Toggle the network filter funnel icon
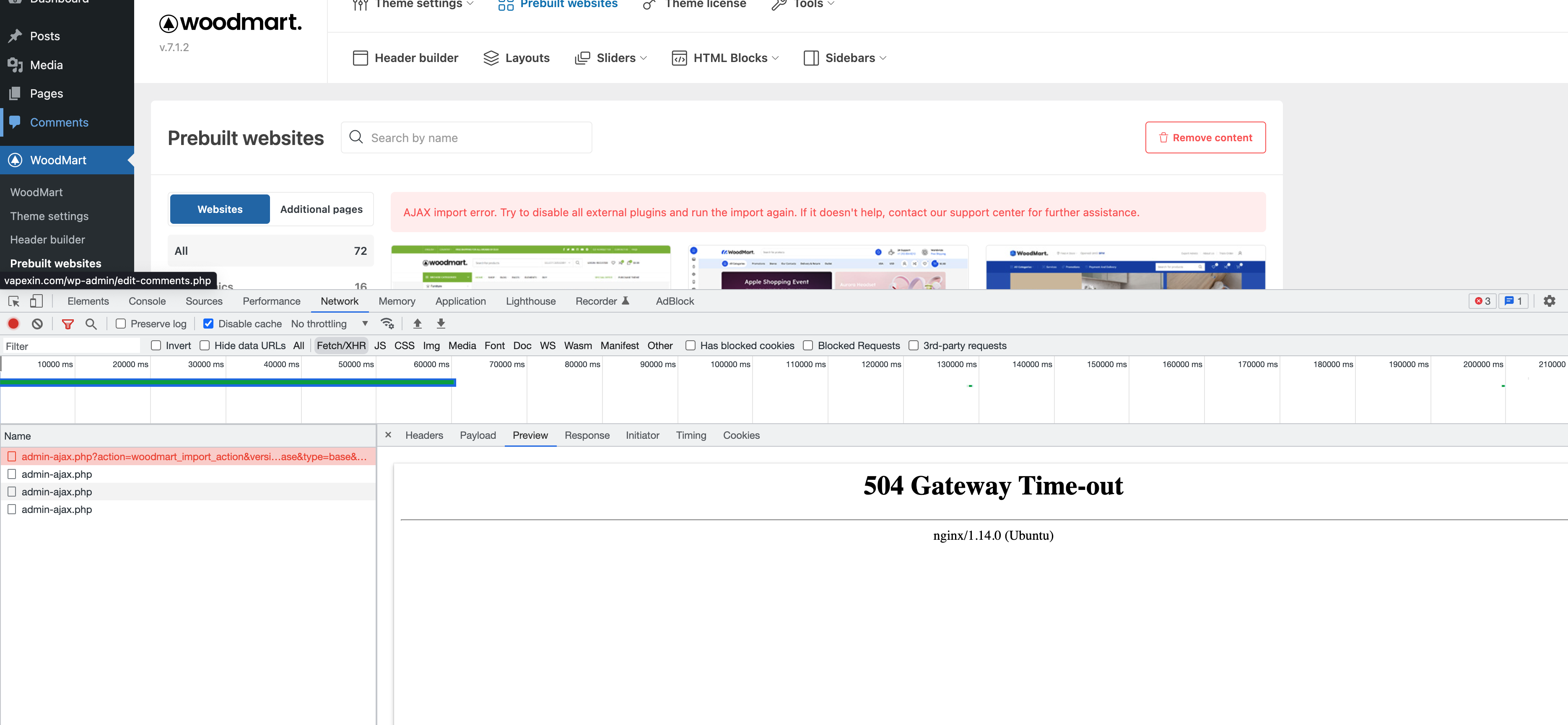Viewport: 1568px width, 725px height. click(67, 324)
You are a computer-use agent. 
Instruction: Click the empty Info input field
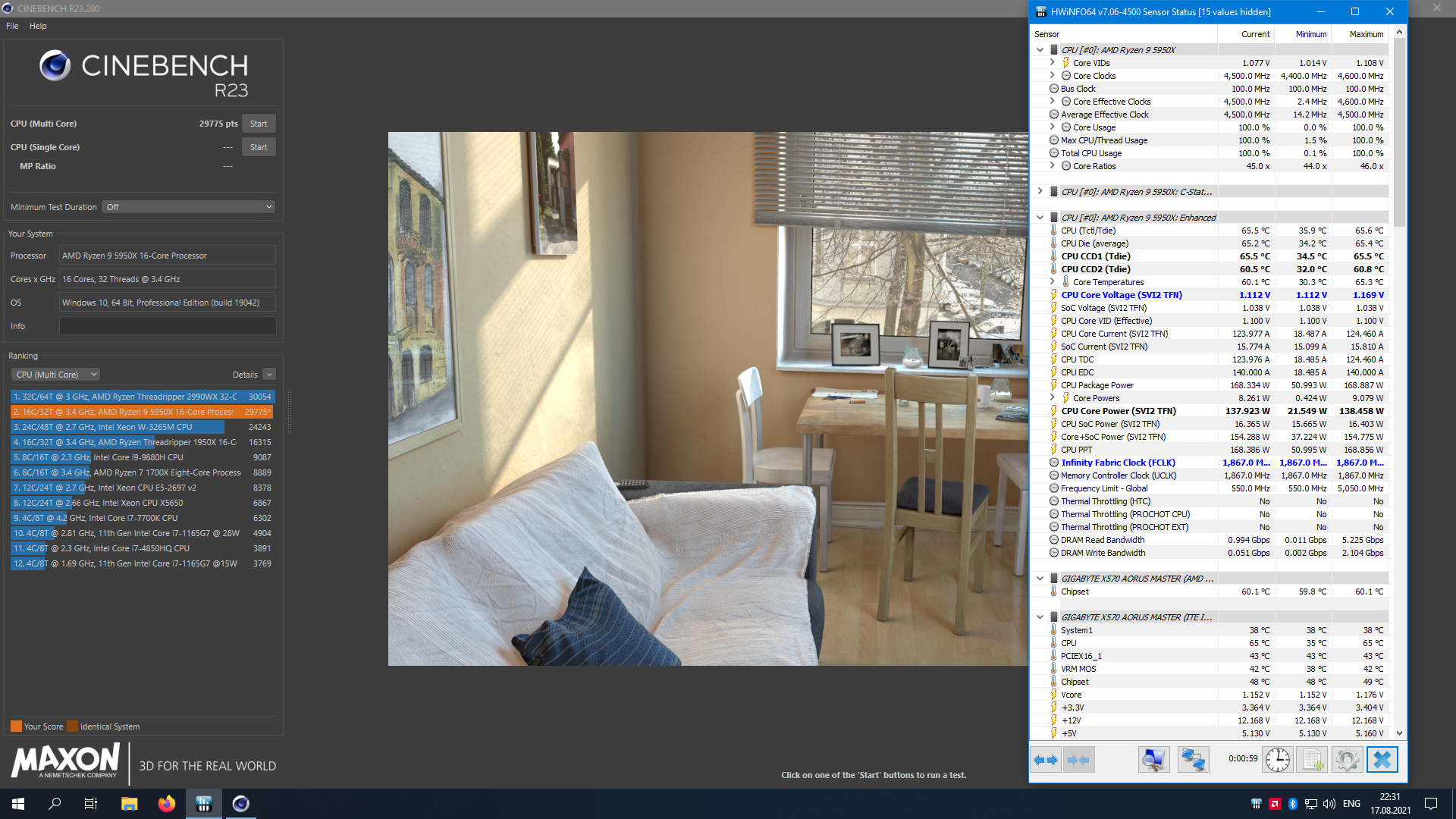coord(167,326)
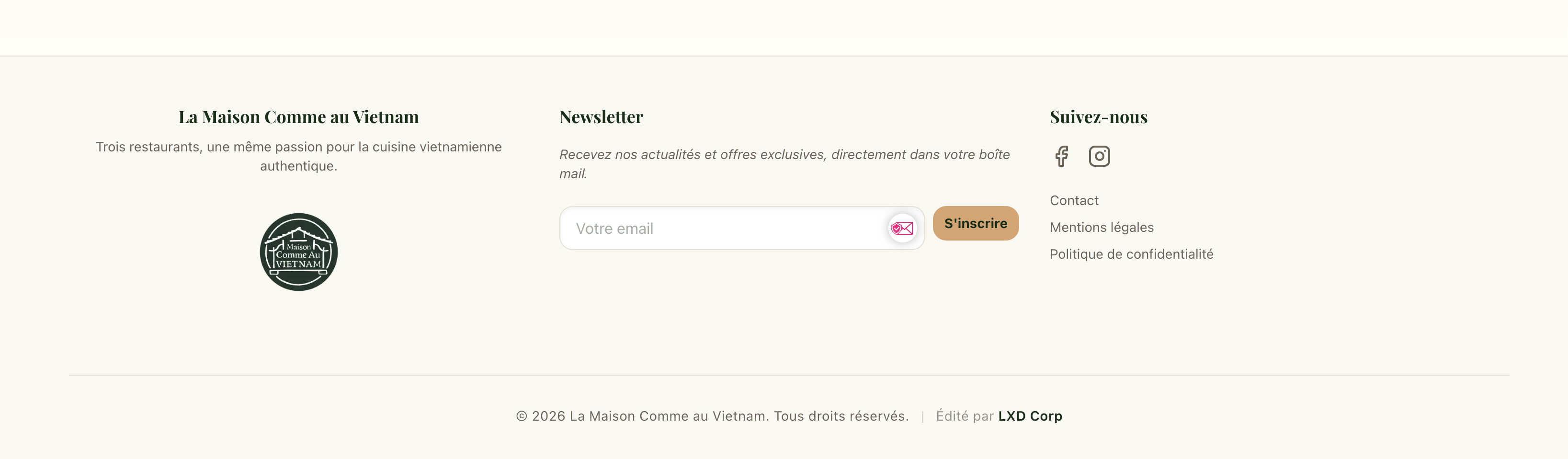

———

## [Brief]
Repeat every line of the records above word for word, leaving out the pictures.

## [Task answer]
Toggle the network filter funnel icon
Viewport: 1568px width, 725px height. click(67, 324)
You are a computer-use agent. 
Instruction: Click the empty Info input field
coord(167,326)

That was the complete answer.